Objective >> Turn every line of the items below into a JSON list of strings, one string per line, and leave out any blank lines.
== Provided data ==
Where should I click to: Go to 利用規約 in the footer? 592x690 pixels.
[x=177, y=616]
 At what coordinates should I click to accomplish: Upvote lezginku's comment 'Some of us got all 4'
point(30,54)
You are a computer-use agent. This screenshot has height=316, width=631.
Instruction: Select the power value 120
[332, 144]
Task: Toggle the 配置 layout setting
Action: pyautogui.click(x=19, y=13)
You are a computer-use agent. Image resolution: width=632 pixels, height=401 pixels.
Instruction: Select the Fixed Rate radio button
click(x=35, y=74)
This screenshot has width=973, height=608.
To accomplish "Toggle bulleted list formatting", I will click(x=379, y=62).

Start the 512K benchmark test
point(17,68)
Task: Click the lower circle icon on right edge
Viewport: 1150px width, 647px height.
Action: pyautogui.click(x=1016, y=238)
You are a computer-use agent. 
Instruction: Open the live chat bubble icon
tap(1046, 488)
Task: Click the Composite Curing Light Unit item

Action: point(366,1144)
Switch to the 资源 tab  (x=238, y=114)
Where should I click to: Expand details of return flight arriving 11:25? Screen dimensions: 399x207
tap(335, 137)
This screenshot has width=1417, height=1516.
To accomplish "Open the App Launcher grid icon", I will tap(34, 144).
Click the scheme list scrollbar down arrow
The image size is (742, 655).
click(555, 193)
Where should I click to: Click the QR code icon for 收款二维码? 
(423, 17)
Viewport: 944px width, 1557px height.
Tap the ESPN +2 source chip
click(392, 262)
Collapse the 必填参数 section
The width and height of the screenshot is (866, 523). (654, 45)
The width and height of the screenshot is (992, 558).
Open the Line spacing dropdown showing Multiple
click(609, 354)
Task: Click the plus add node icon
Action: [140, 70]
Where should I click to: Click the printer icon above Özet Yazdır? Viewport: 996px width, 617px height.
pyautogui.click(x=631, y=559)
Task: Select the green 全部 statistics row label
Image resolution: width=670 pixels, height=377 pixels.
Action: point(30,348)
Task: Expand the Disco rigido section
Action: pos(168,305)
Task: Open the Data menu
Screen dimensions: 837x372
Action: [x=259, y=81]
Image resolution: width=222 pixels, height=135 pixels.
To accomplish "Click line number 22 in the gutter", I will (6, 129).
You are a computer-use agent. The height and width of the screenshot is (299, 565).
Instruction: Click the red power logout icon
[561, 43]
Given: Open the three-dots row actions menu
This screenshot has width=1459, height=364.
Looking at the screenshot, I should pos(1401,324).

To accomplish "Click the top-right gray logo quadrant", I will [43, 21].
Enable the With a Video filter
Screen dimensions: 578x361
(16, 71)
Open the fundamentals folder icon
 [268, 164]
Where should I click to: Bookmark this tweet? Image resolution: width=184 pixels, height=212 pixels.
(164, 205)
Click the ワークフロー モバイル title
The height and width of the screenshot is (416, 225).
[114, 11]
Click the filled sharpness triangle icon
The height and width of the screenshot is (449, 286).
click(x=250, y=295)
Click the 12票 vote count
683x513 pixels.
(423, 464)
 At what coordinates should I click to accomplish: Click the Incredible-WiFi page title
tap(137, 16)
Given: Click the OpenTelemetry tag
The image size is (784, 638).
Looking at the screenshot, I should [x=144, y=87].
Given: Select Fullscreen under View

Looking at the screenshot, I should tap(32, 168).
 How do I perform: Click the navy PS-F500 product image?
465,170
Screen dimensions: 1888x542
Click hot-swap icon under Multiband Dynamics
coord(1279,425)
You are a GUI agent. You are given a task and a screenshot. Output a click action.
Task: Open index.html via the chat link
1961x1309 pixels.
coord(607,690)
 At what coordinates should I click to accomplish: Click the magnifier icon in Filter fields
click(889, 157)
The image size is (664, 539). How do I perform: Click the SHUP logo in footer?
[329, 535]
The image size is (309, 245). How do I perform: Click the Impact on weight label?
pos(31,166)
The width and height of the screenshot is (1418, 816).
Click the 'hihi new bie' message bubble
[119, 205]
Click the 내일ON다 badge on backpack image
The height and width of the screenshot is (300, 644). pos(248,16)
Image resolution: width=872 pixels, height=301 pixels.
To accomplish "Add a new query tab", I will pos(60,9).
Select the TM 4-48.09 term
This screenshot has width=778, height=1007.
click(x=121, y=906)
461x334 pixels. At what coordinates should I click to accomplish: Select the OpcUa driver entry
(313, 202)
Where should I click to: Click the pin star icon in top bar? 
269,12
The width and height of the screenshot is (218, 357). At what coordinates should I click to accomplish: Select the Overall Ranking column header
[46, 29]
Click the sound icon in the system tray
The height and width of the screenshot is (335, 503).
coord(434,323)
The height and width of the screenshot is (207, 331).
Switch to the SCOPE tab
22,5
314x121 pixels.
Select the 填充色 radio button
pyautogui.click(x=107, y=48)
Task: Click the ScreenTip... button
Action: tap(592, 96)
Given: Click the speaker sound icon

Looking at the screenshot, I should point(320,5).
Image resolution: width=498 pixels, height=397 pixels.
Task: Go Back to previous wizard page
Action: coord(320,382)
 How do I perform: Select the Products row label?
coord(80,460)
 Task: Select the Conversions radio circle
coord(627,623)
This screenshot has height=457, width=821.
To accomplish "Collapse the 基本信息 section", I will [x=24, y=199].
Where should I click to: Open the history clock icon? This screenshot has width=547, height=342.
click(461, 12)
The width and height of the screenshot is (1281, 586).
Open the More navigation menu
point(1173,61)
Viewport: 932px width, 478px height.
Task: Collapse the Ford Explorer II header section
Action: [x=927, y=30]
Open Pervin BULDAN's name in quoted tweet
===
Written reply >>
[
  "Where should I click to: Go to 利用規約 in the footer? 592x690 pixels.",
  "[x=177, y=616]",
  " At what coordinates should I click to accomplish: Upvote lezginku's comment 'Some of us got all 4'",
  "point(30,54)",
  "You are a computer-use agent. This screenshot has height=316, width=631.",
  "Instruction: Select the power value 120",
  "[332, 144]",
  "Task: Toggle the 配置 layout setting",
  "Action: pyautogui.click(x=19, y=13)",
  "You are a computer-use agent. Image resolution: width=632 pixels, height=401 pixels.",
  "Instruction: Select the Fixed Rate radio button",
  "click(x=35, y=74)",
  "This screenshot has width=973, height=608.",
  "To accomplish \"Toggle bulleted list formatting\", I will click(x=379, y=62).",
  "Start the 512K benchmark test",
  "point(17,68)",
  "Task: Click the lower circle icon on right edge",
  "Viewport: 1150px width, 647px height.",
  "Action: pyautogui.click(x=1016, y=238)",
  "You are a computer-use agent. ",
  "Instruction: Open the live chat bubble icon",
  "tap(1046, 488)",
  "Task: Click the Composite Curing Light Unit item",
  "Action: point(366,1144)",
  "Switch to the 资源 tab  (x=238, y=114)",
  "Where should I click to: Expand details of return flight arriving 11:25? Screen dimensions: 399x207",
  "tap(335, 137)",
  "This screenshot has width=1417, height=1516.",
  "To accomplish \"Open the App Launcher grid icon\", I will tap(34, 144).",
  "Click the scheme list scrollbar down arrow",
  "The image size is (742, 655).",
  "click(555, 193)",
  "Where should I click to: Click the QR code icon for 收款二维码? ",
  "(423, 17)",
  "Viewport: 944px width, 1557px height.",
  "Tap the ESPN +2 source chip",
  "click(392, 262)",
  "Collapse the 必填参数 section",
  "The width and height of the screenshot is (866, 523). (654, 45)",
  "The width and height of the screenshot is (992, 558).",
  "Open the Line spacing dropdown showing Multiple",
  "click(609, 354)",
  "Task: Click the plus add node icon",
  "Action: [140, 70]",
  "Where should I click to: Click the printer icon above Özet Yazdır? Viewport: 996px width, 617px height.",
  "pyautogui.click(x=631, y=559)",
  "Task: Select the green 全部 statistics row label",
  "Image resolution: width=670 pixels, height=377 pixels.",
  "Action: point(30,348)",
  "Task: Expand the Disco rigido section",
  "Action: pos(168,305)",
  "Task: Open the Data menu",
  "Screen dimensions: 837x372",
  "Action: [x=259, y=81]",
  "Image resolution: width=222 pixels, height=135 pixels.",
  "To accomplish \"Click line number 22 in the gutter\", I will (6, 129).",
  "You are a computer-use agent. The height and width of the screenshot is (299, 565).",
  "Instruction: Click the red power logout icon",
  "[561, 43]",
  "Given: Open the three-dots row actions menu",
  "This screenshot has width=1459, height=364.",
  "Looking at the screenshot, I should pos(1401,324).",
  "To accomplish \"Click the top-right gray logo quadrant\", I will [43, 21].",
  "Enable the With a Video filter",
  "Screen dimensions: 578x361",
  "(16, 71)",
  "Open the fundamentals folder icon",
  " [268, 164]",
  "Where should I click to: Bookmark this tweet? Image resolution: width=184 pixels, height=212 pixels.",
  "(164, 205)",
  "Click the ワークフロー モバイル title",
  "The height and width of the screenshot is (416, 225).",
  "[114, 11]",
  "Click the filled sharpness triangle icon",
  "The height and width of the screenshot is (449, 286).",
  "click(x=250, y=295)",
  "Click the 12票 vote count",
  "683x513 pixels.",
  "(423, 464)",
  " At what coordinates should I click to accomplish: Click the Incredible-WiFi page title",
  "tap(137, 16)",
  "Given: Click the OpenTelemetry tag",
  "The image size is (784, 638).",
  "Looking at the screenshot, I should [x=144, y=87].",
  "Given: Select Fullscreen under View",
  "Looking at the screenshot, I should tap(32, 168).",
  " How do I perform: Click the navy PS-F500 product image?",
  "465,170",
  "Screen dimensions: 1888x542",
  "Click hot-swap icon under Multiband Dynamics",
  "coord(1279,425)",
  "You are a GUI agent. You are given a task and a screenshot. Output a click action.",
  "Task: Open index.html via the chat link",
  "1961x1309 pixels.",
  "coord(607,690)",
  " At what coordinates should I click to accomplish: Click the magnifier icon in Filter fields",
  "click(889, 157)",
  "The image size is (664, 539). How do I perform: Click the SHUP logo in footer?",
  "[329, 535]",
  "The image size is (309, 245). How do I perform: Click the Impact on weight label?",
  "pos(31,166)",
  "The width and height of the screenshot is (1418, 816).",
  "Click the 'hihi new bie' message bubble",
  "[119, 205]",
  "Click the 내일ON다 badge on backpack image",
  "The height and width of the screenshot is (300, 644). pos(248,16)",
  "Image resolution: width=872 pixels, height=301 pixels.",
  "To accomplish \"Add a new query tab\", I will pos(60,9).",
  "Select the TM 4-48.09 term",
  "This screenshot has width=778, height=1007.",
  "click(x=121, y=906)",
  "461x334 pixels. At what coordinates should I click to accomplish: Select the OpcUa driver entry",
  "(313, 202)",
  "Where should I click to: Click the pin star icon in top bar? ",
  "269,12",
  "The width and height of the screenshot is (218, 357). At what coordinates should I click to accomplish: Select the Overall Ranking column header",
  "[46, 29]",
  "Click the sound icon in the system tray",
  "The height and width of the screenshot is (335, 503).",
  "coord(434,323)",
  "The height and width of the screenshot is (207, 331).",
  "Switch to the SCOPE tab",
  "22,5",
  "314x121 pixels.",
  "Select the 填充色 radio button",
  "pyautogui.click(x=107, y=48)",
  "Task: Click the ScreenTip... button",
  "Action: tap(592, 96)",
  "Given: Click the speaker sound icon",
  "Looking at the screenshot, I should point(320,5).",
  "Image resolution: width=498 pixels, height=397 pixels.",
  "Task: Go Back to previous wizard page",
  "Action: coord(320,382)",
  " How do I perform: Select the Products row label?",
  "coord(80,460)",
  " Task: Select the Conversions radio circle",
  "coord(627,623)",
  "This screenshot has height=457, width=821.",
  "To accomplish \"Collapse the 基本信息 section\", I will [x=24, y=199].",
  "Where should I click to: Open the history clock icon? This screenshot has width=547, height=342.",
  "click(461, 12)",
  "The width and height of the screenshot is (1281, 586).",
  "Open the More navigation menu",
  "point(1173,61)",
  "Viewport: 932px width, 478px height.",
  "Task: Collapse the Ford Explorer II header section",
  "Action: [x=927, y=30]",
  "Open Pervin BULDAN's name in quoted tweet"
]